Pasamos de silla en silla, cuatro o cinco horas, haciendo filas; después, luz verde. Ahí estaba yo frente a un güero, de edad madura, gordo, con voz ronca y de cabello blanco; se notaba que el español se le dificultaba… muy gringo. Ante él, sólo diez minutos, sólo eso, había esperado más de cuatro horas para esto, diez minutos.

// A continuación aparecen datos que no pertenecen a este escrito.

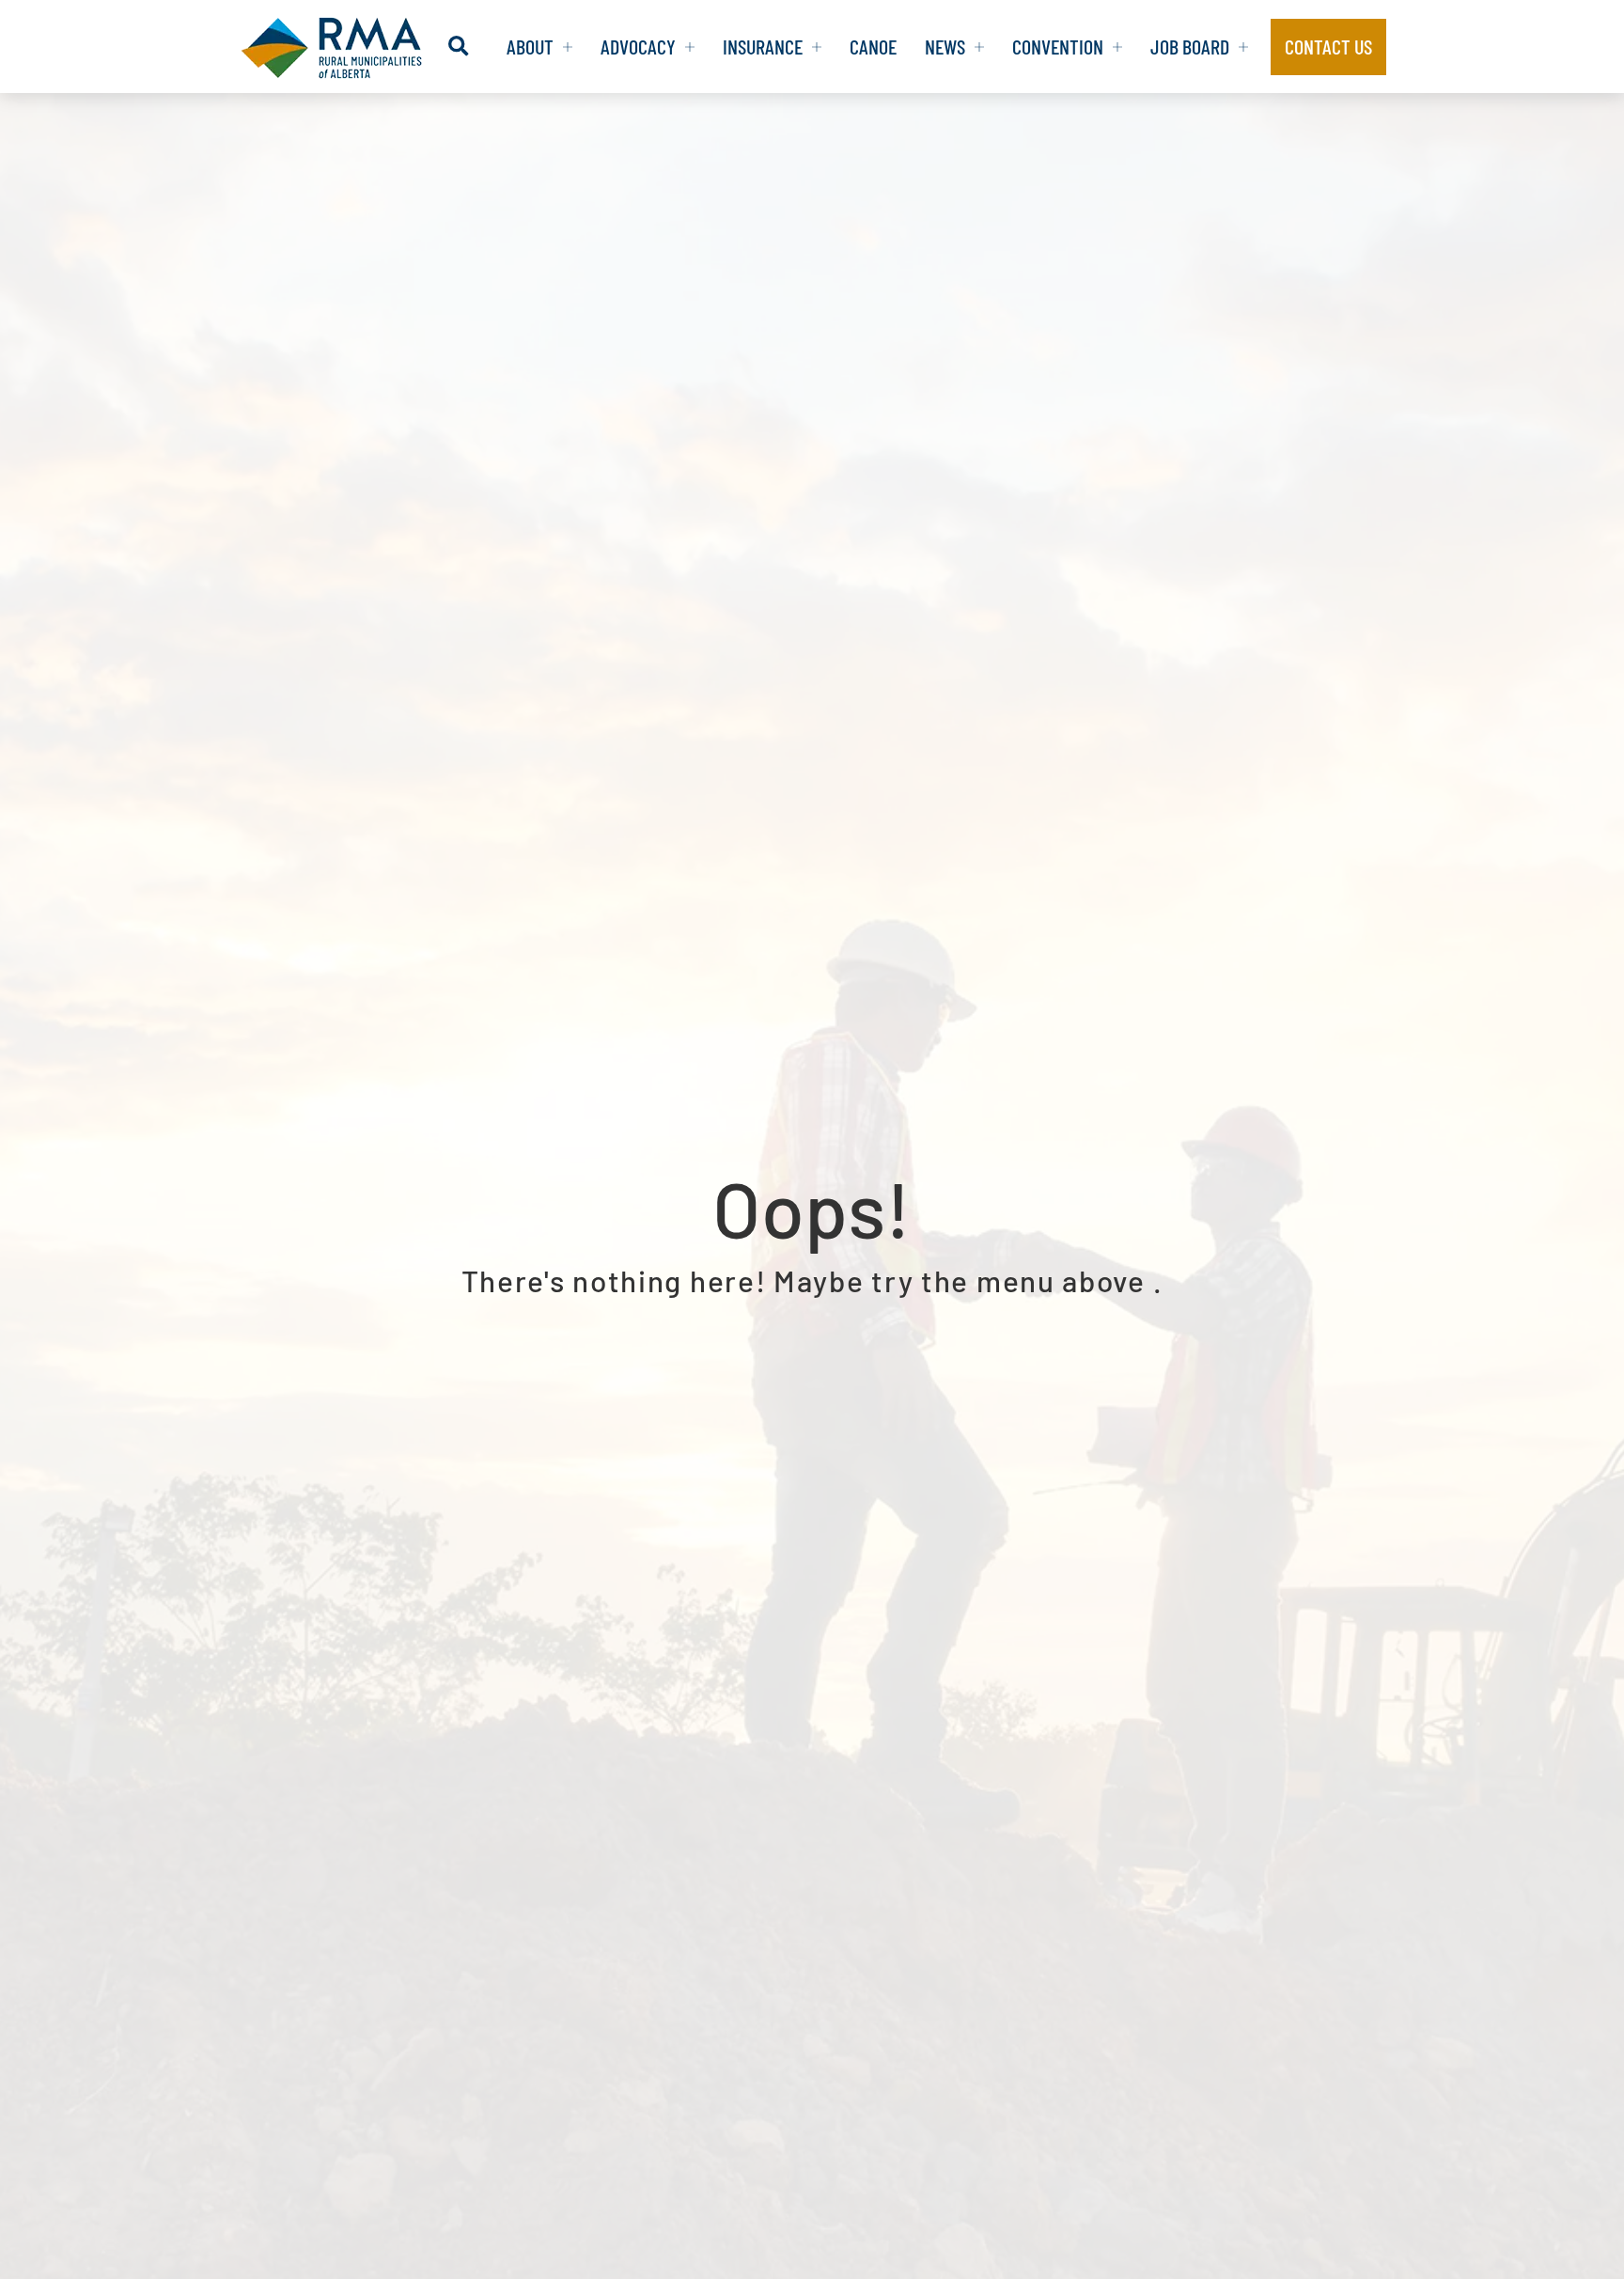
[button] (458, 46)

Al entregarnos los papeles, nos dijo que estábamos bien, en orden y que estábamos acreditados para la residencia, pero cuando estuvo a punto de darnos un pequeño documento con el que nos llegaría la visa, observó los papeles y me detuvo. Dijo que había “algo mal” en mis exámenes médicos, que la prescripción de la psicóloga era que yo necesitaba ir con un profesional. Todo fue gris, todo se esfumó y en un año tendría que regresar, con una aprobación de un especialista.
Así me vi de regreso a Morelia, pero no en avión, sino en autobús. Un poco los ahora escasos recursos económicos, más aún, castigo de mi madre, quien pasó a los Estado Unidos.
Al segundo día de trayecto, José y yo bajamos a desayunar durante una parada en Aguascalientes. Comimos birria y nos tomamos una cerveza. Mi nuevo amigo me contó que aprovecharía su venida a México para ver luego de veinte años a su mamá. Él es de una comunidad de León, Guanajuato.
Retomamos el camino hasta que llegó el momento de despedirme del que estuvo sentado a mi lado durante 24 horas; a él le faltaban 5 horas más de viaje; para mí, todo había terminado.